The best practice for mobile app testing should rely on a mix of tests that are handled by different personas in the mobile product team that are spread between emulators and real devices, based on the build phase. In the early sprint phases, when the features are only shaping up, it makes a lot of sense to run smoke tests, unit tests and other fast validations against emulators from the developer environment. Later in the build process, when the coverage requirements and the quality insights are greater, launching the full testing scope in parallel against real devices is the right way to go.

Real Devices vs. Emulators – LinkedIn Case Study

I presented last month at Android Summit 2017. The event was awesome, and I enjoyed great sessions and community networking. One of the presentations at this conference was given by Drew Hannay, Staff Software Engineer from LinkedIn.

LinkedIn (acquired by Microsoft) is now serving more than ½ a billion users across multiple platforms like Web and mobile. According to the company, it is constantly trying to attract new users, mostly of a young age (college graduates – the numbers of which are estimated at 180M by LinkedIn’s university campaign), or from expanded geographies such as India & China, which include 140M users in China alone.

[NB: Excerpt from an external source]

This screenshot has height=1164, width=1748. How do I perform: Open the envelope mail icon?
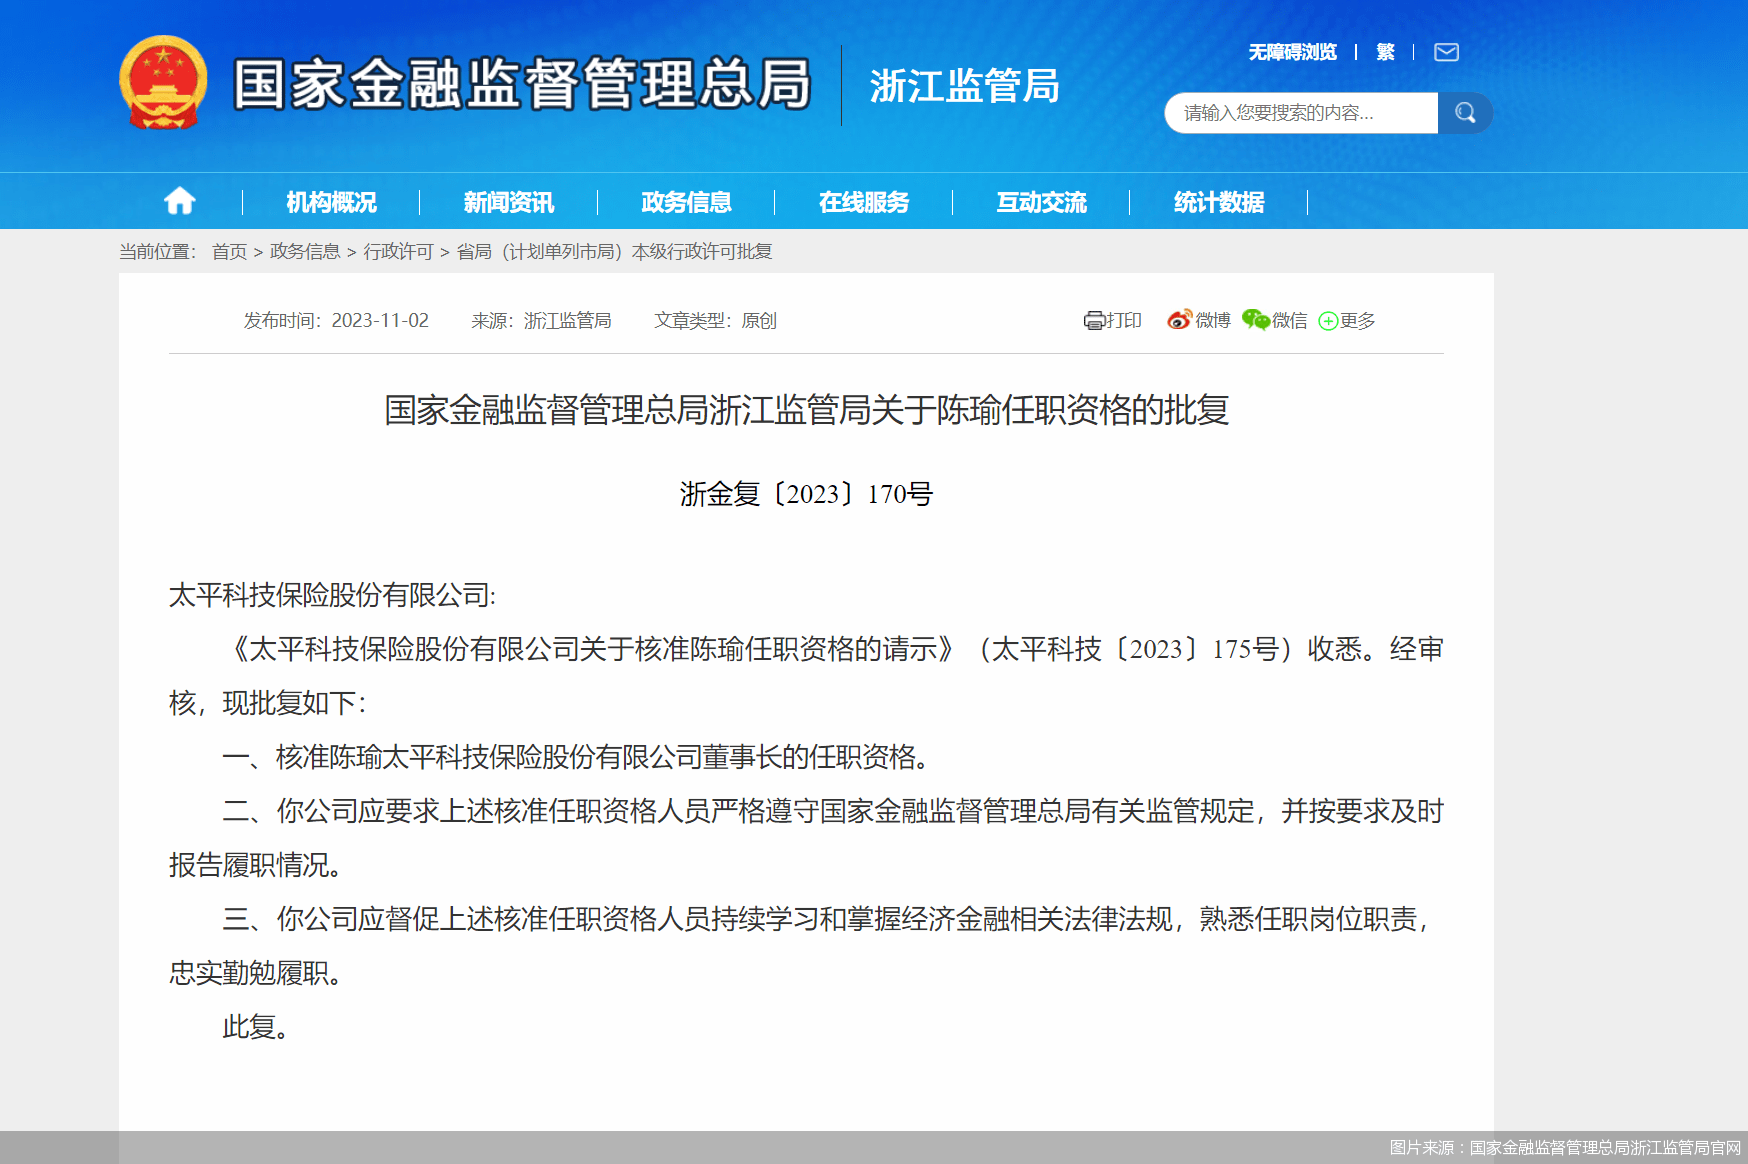1446,52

LinkedIn used to suffer from poor quality, stability issues and bad reviews in the past. While trying to solve the quality issues, as well as keep growing, LinkedIn announced more than a year ago project Voyager: a new release model and SDLC strategy that is aimed to improve both quality as well as release velocity for the organization. LinkedIn shifted to an admirable 3×3 release strategy. As Drew presented, LinkedIn are now able to push a new version to production 3 times a day, every 3 hours from developer’s code commits – this is due to the announced project Voyager.

 

 

While the release cadence improved, allowing the LinkedIn product team to quickly adapt to changes, fix bugs faster and innovate, the end-user experience somehow dropped, and many of the mobile users are vocal about it in the app stores, stating that they would rather use the desktop browser instead of the mobile app. The thing about quality, especially in the mobile space, is that it is “a moment in time”. With such an aggressive release schedule to production, the build that was in production 3 hours ago is irrelevant from quality and stability perspectives, therefore, the product team must know at all times how the app works on real devices in production rather than assuming that it works just based on emulator testing.

As shown in the above image, LinkedIn are running as part of their test plan the entire test scope on 16 emulators in parallel. There is zero coverage on real devices, because as Drew stated – our implementation is agnostic across devices.

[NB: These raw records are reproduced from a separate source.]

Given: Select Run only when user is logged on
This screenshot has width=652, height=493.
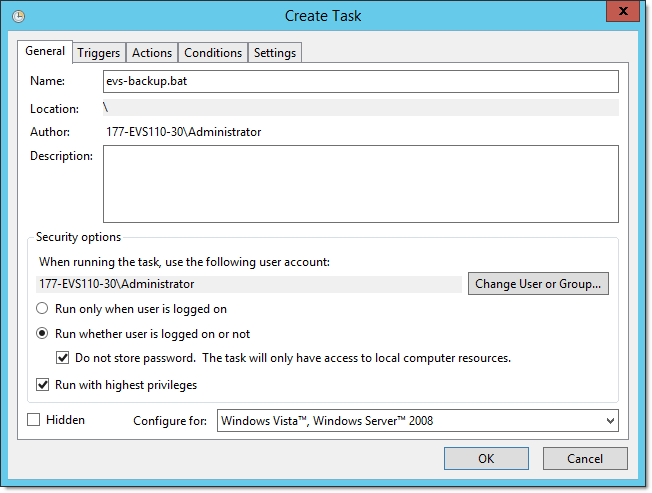Looking at the screenshot, I should [44, 309].
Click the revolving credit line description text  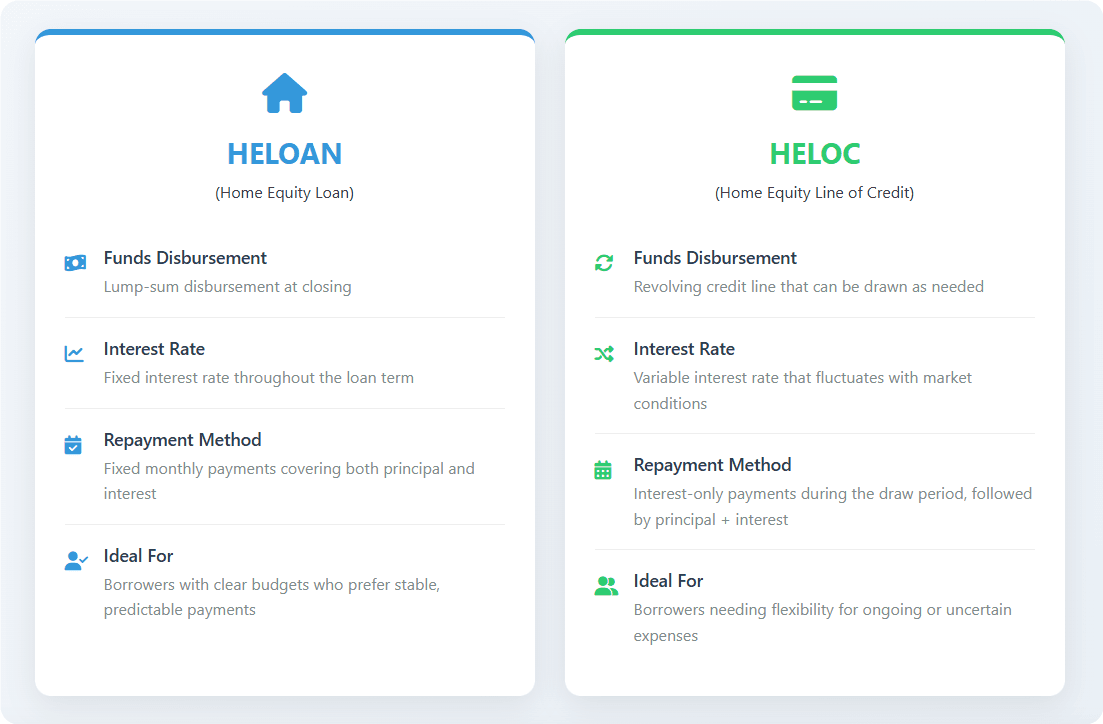[808, 287]
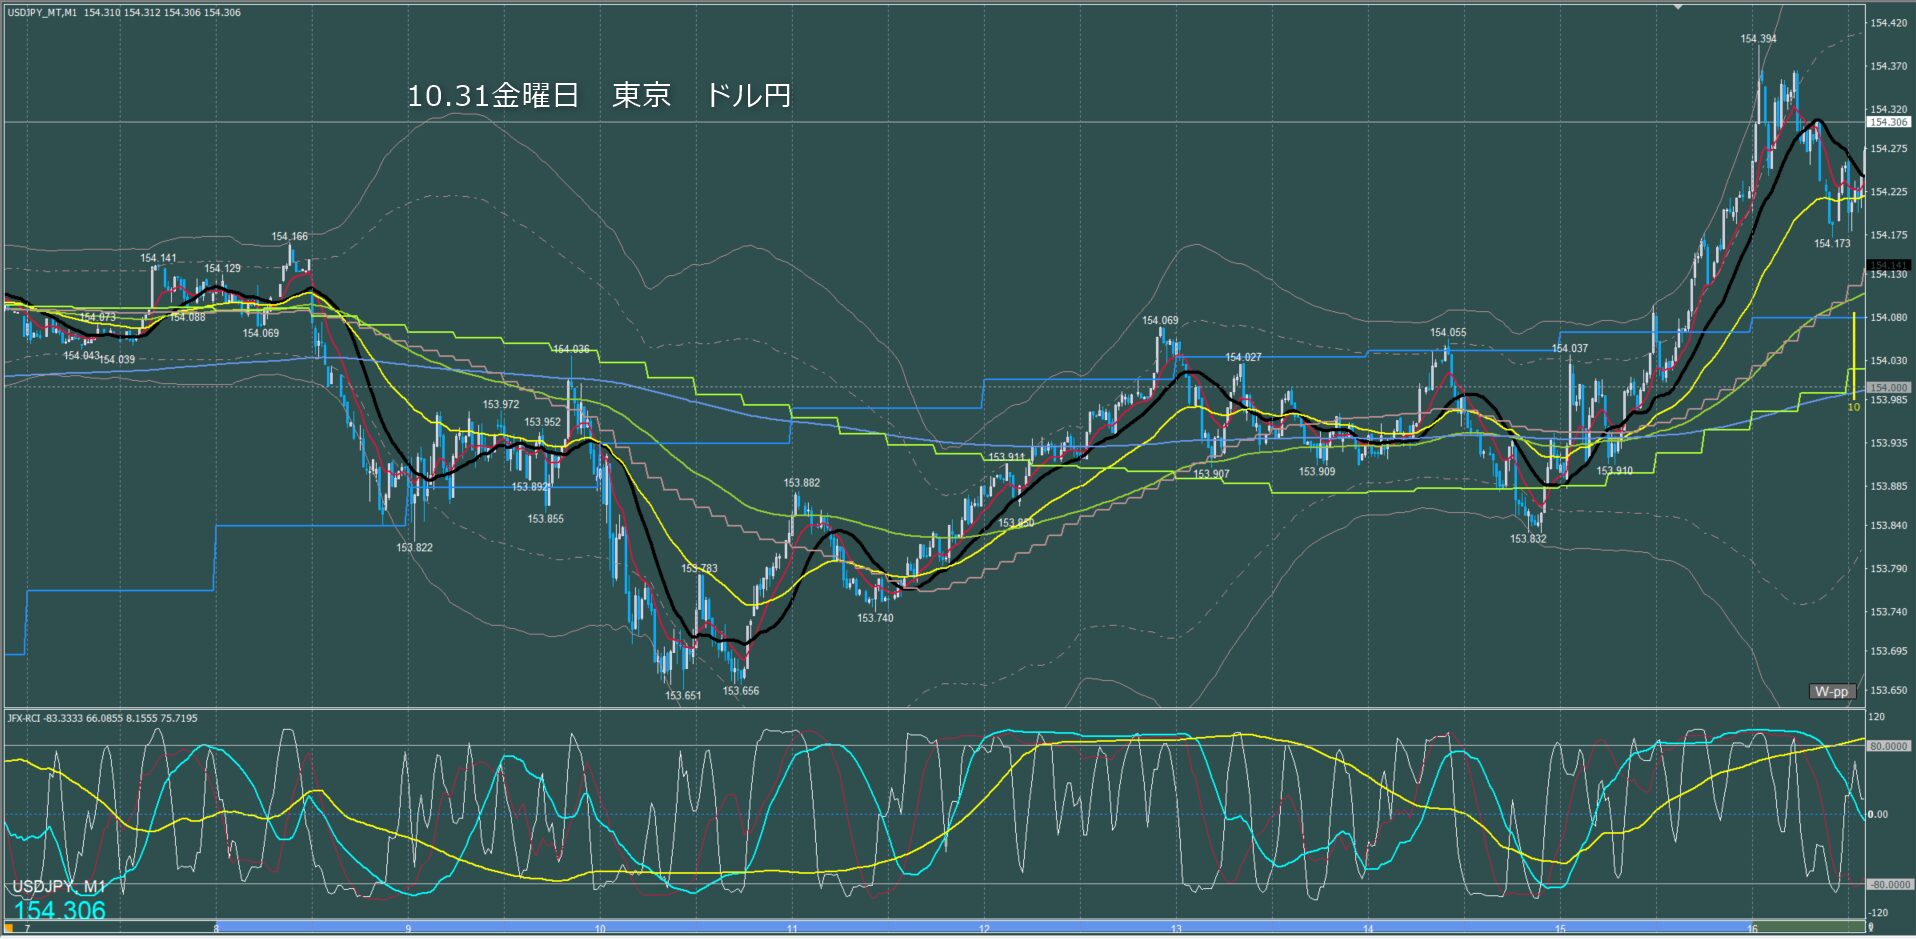The height and width of the screenshot is (939, 1916).
Task: Click the yellow '10' marker near right edge
Action: (1853, 407)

If we validate the above statement and strategy against the app store, and my own personal device experiences, the implementation isn’t that device-agnostic, and there are many escaped defects to production that are impacting real-device users.

 

 

The above experiences show: crashes of the app on Android devices when switching from Wi-Fi to real carrier networks, invites from mobile to various connections not working properly, sync issues between the LinkedIn feed and what’s shown on the browser version, installation issues on real devices and more.

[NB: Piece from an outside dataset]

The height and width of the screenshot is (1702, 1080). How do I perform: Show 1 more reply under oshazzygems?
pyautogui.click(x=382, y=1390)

When the majority of traffic to the LinkedIn app is coming from mobile devices, LinkedIn testing strategy should be tuned accordingly.

Summary

With the above stats and quality reality of LinkedIn users, the testing strategy needs to change. Future usage growth is expected to come from India, China and non-U. S demographics, building the case for different devices, OS, form factors and network conditions.

 

LinkedIn needs to base their mobile testing strategy on real life personas operating from different geographic locations, varying conditions, background apps and more.

Testing on emulators is essential and should be kept as part of the strategy, but it cannot be the only platform for testing this app – as seen above, it does not guarantee continuous quality and UX.